You see we finally got up here to Victorville yesterday morning. Anne & I were the only ones that made it. The other four ships turned back. We were co-pilots on the B-37's and managed to find a hole through the storm over the pass. How they ever cleared us is beyond me. After we got through the pass, by shear [sic] luck, we found ourselves over a solid overcast, 8,000 ft above the desert. After hunting for 10 minutes we found a hole about 20 or 30 mi [sic] So. of Victorville against the mt. but down a river bed. Boy we steered that ship on its wing tip and dove through the hole doing 280 mph and losing 4000 ft a min, we leveled off doing 280 mph 800 ft above the ground, where we continued, 650 ft above the ground till we got to Victorville Air Base. Its [sic] rides like that, that you don't forget, and you fully realize how ships stack up on mts. etc. and yet the thrill of having to contest with the elements, with man made machines, and battling your wits and training and winning is well worth it all. So now we are having a rest cure. As Anne and I say we came to spend a few days of rest at this resort or Country Club. The people are very nice and we have a lovely room with private bath, in the Red Cross bld [sic] of the hospital and nurses quarters. Modern furniture and everything. You would love this officers Club. All done in Knotty Pine with beautiful monterey style furniture done in exquisite smooth light colored leather upholstery. The most wonderful huge fire place with big logs burning. Sorta exquisite ranch style. We are quite the attraction, being the first two W.A.S.P.'s ever to be on this field, and have met more ranks that wanted to see us. Its quite a novelty for people to see real live W.A.S.P.'s after hearing that there are women pilots through out the U.S.

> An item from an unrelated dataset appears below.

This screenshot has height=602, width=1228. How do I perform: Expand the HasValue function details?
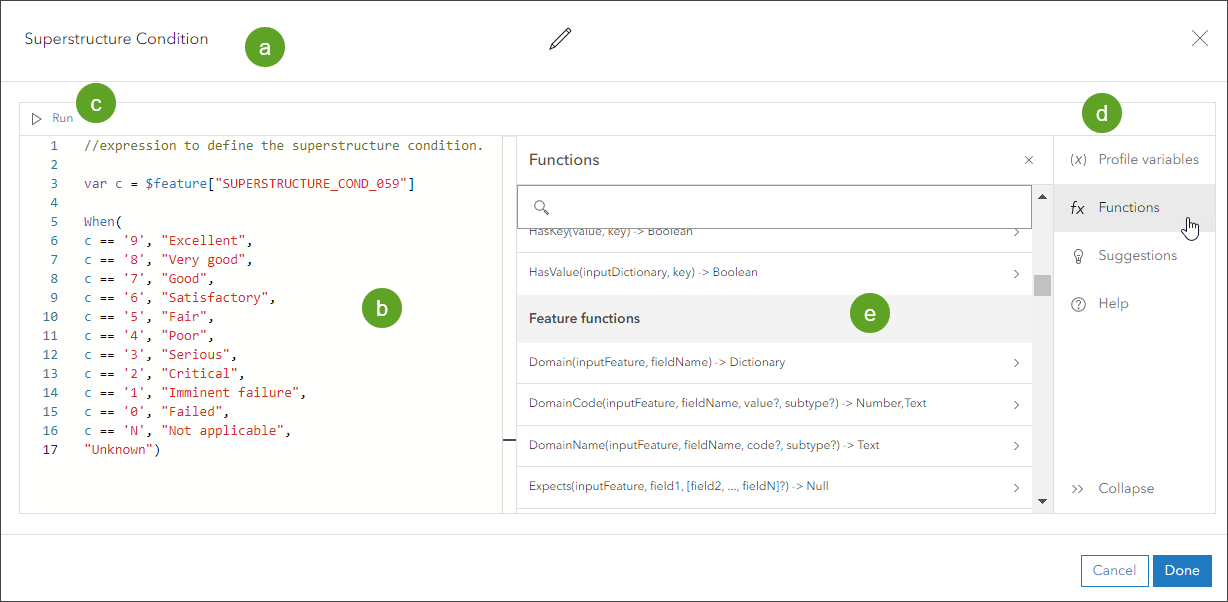1016,273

What will I ever do when we have to go back to everyday work a day world. Whoa [sic] is me. Guess I'll have to get me a major or Colonel but not a flier. It really is a wonderful life if you for this sorta stuff but I don't think I'll let it get the best of me, what do you think Finnigan. Have I changed any or should I say have changed much. Yes frankly what do you think, from the point of view of you knew me when, or something. I do hope you don't get swamped in this deluge, though the last time I crossed Santa Monica, the water line was pretty high. Take care and throw out an anchor when you leave "Charger" in the street.